* TASK TO CARRY OUT: Your answer should be the records again, unchanged in wording and free of images.

--- RECORD EXTRACTS Enclosed Below ---

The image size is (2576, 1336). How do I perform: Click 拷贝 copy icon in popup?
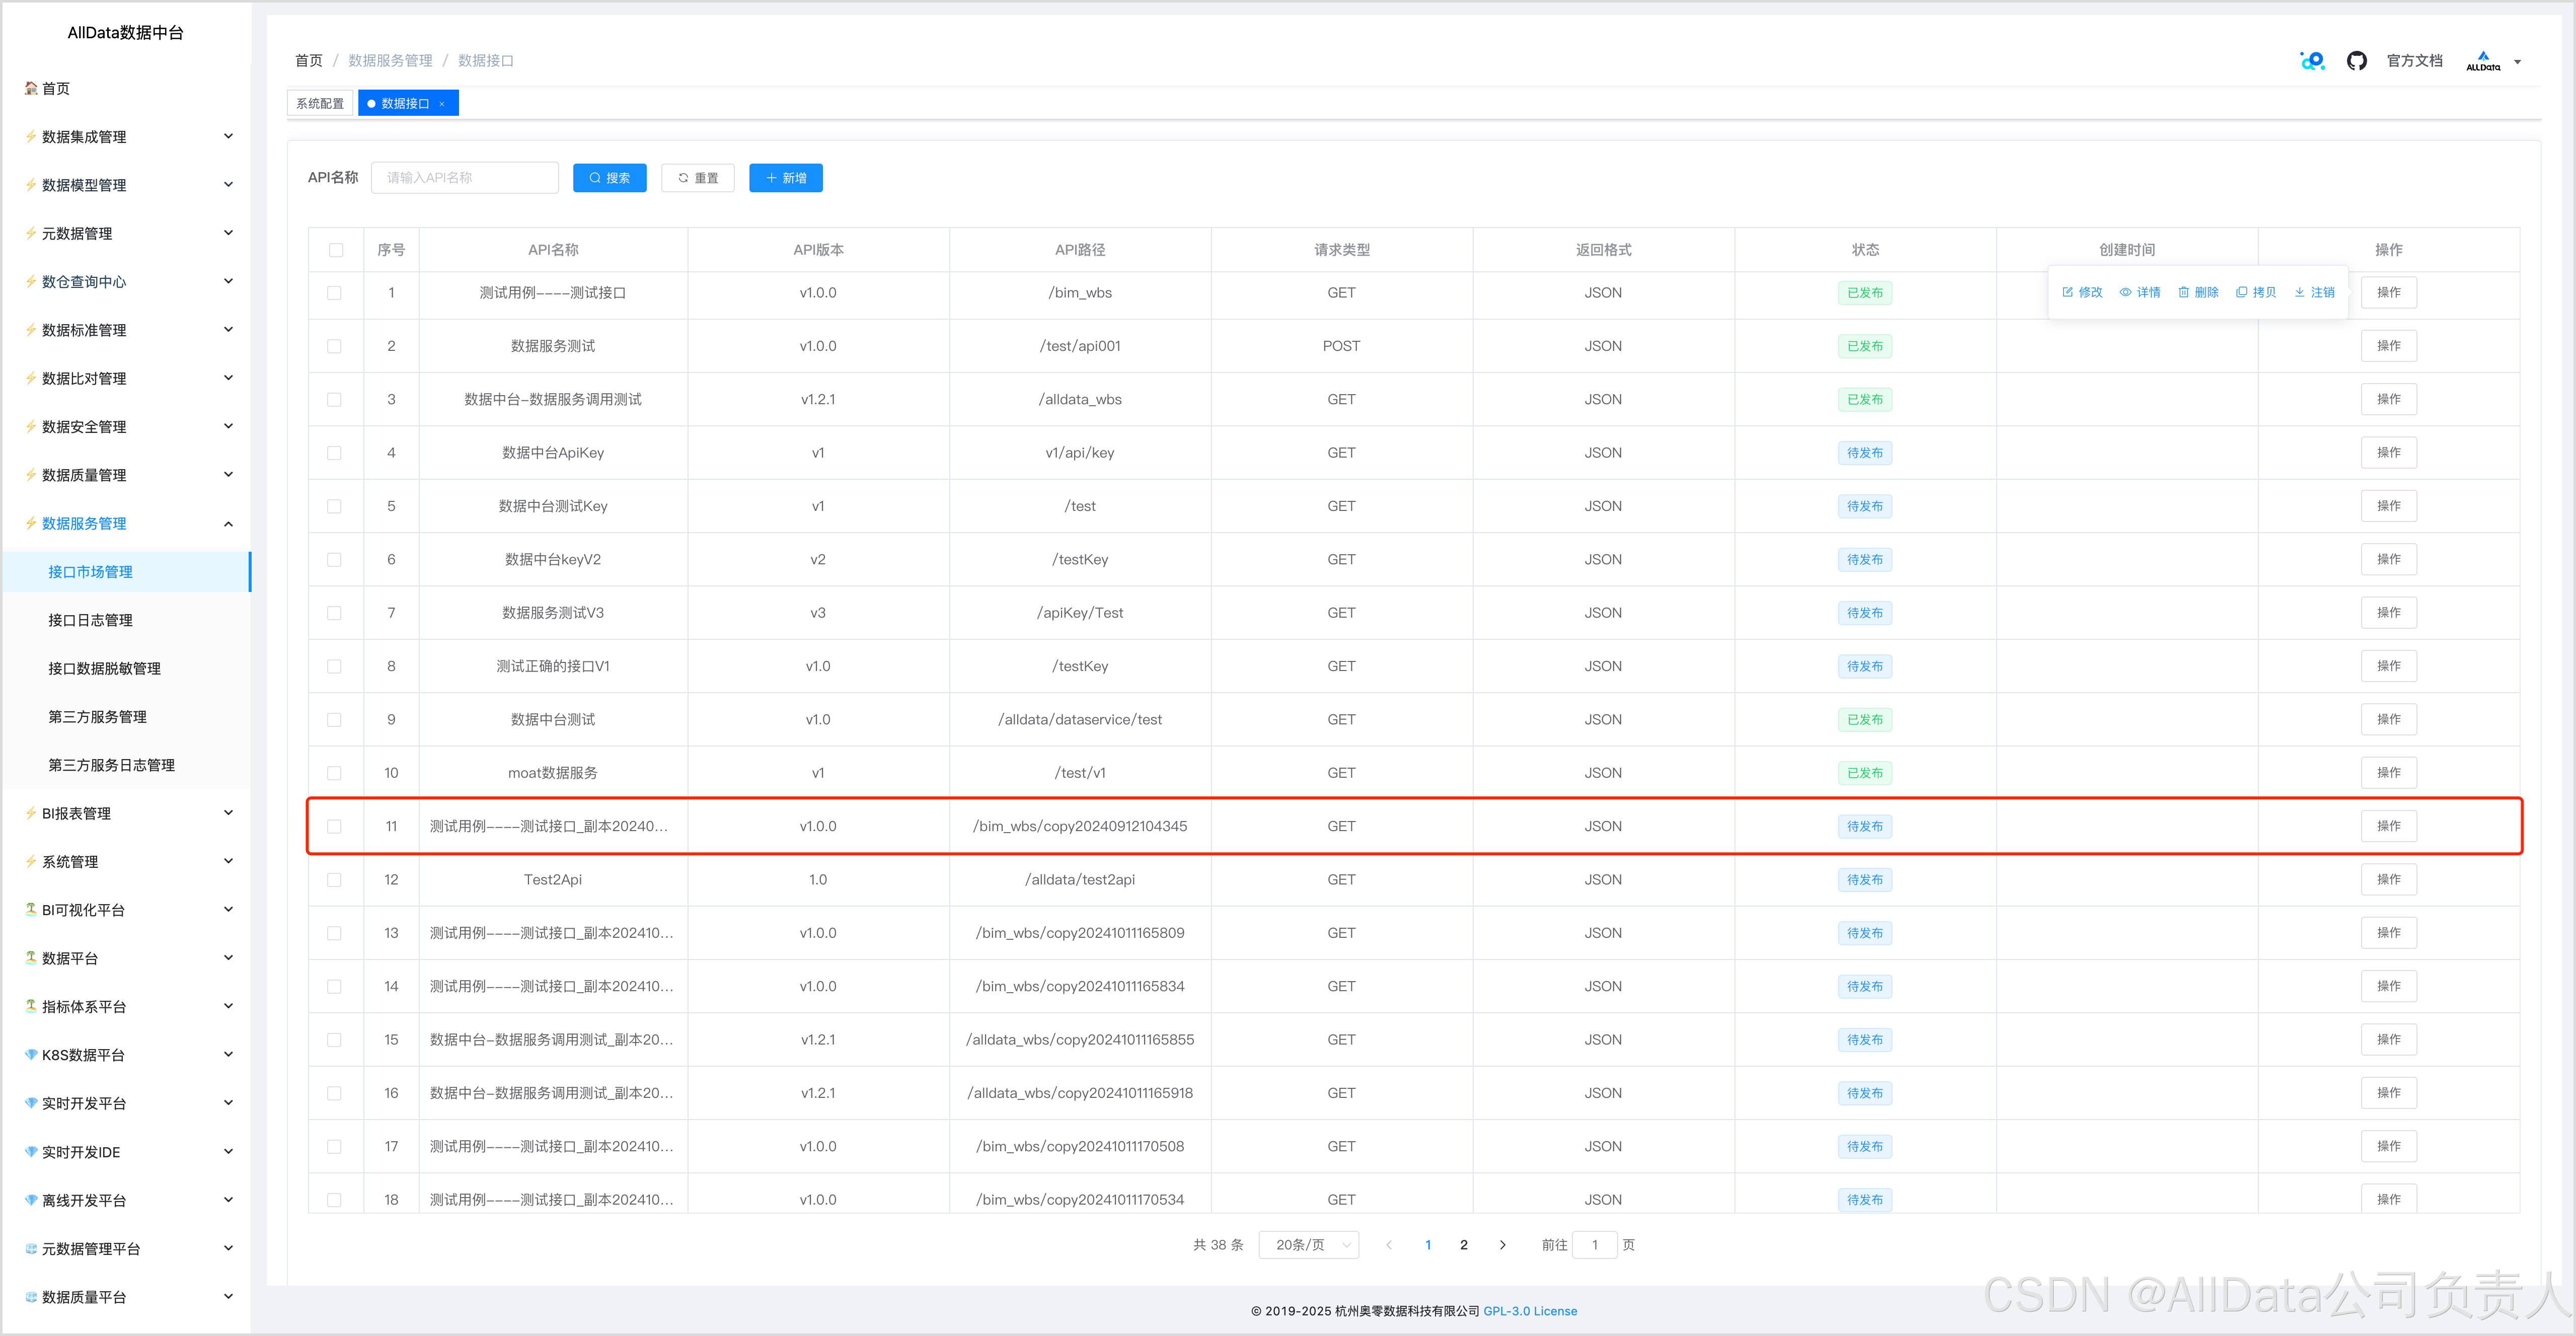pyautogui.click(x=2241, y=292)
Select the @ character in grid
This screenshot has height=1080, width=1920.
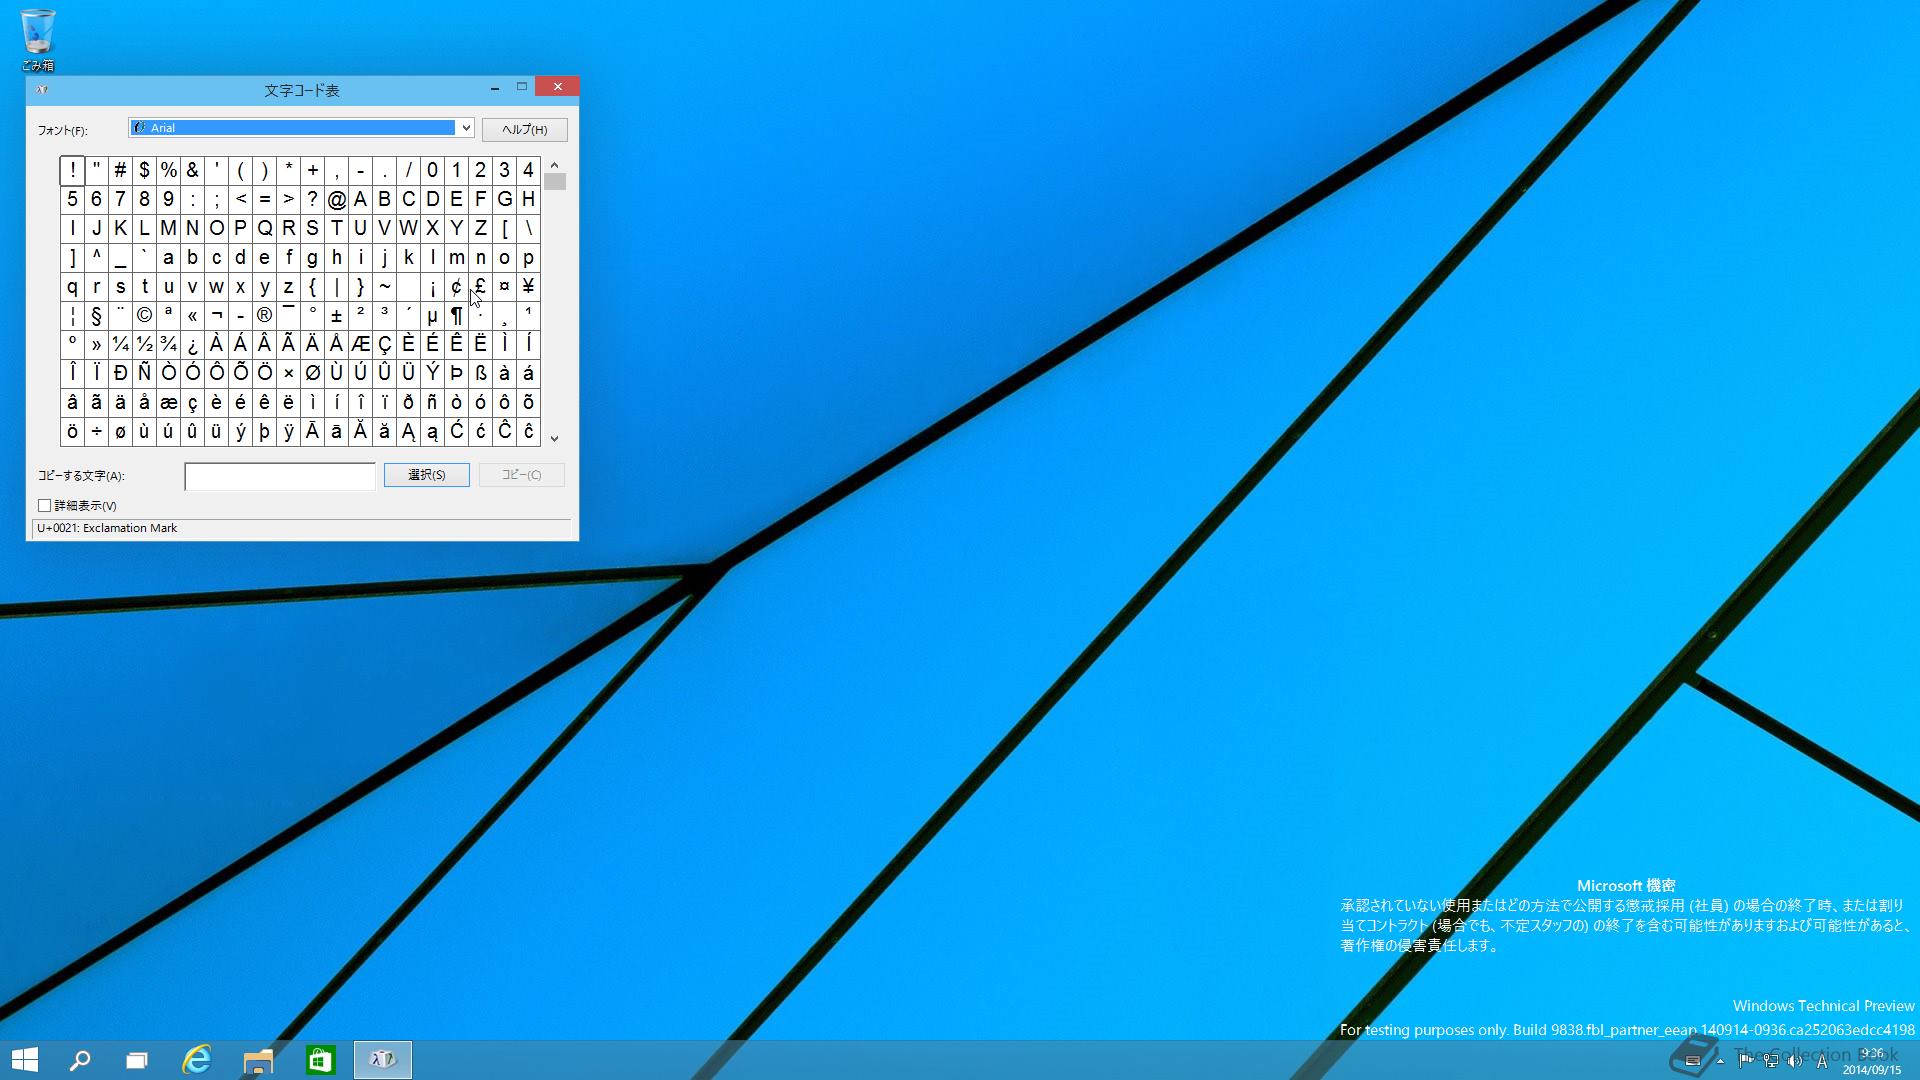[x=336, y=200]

--- End of Enclosed RECORD EXTRACTS ---

* REPLY TO THE EXERCISE:
The image size is (2576, 1336). How do I perform: Click 拷贝 copy icon in popup?
pyautogui.click(x=2241, y=292)
Select the @ character in grid
This screenshot has height=1080, width=1920.
[x=336, y=200]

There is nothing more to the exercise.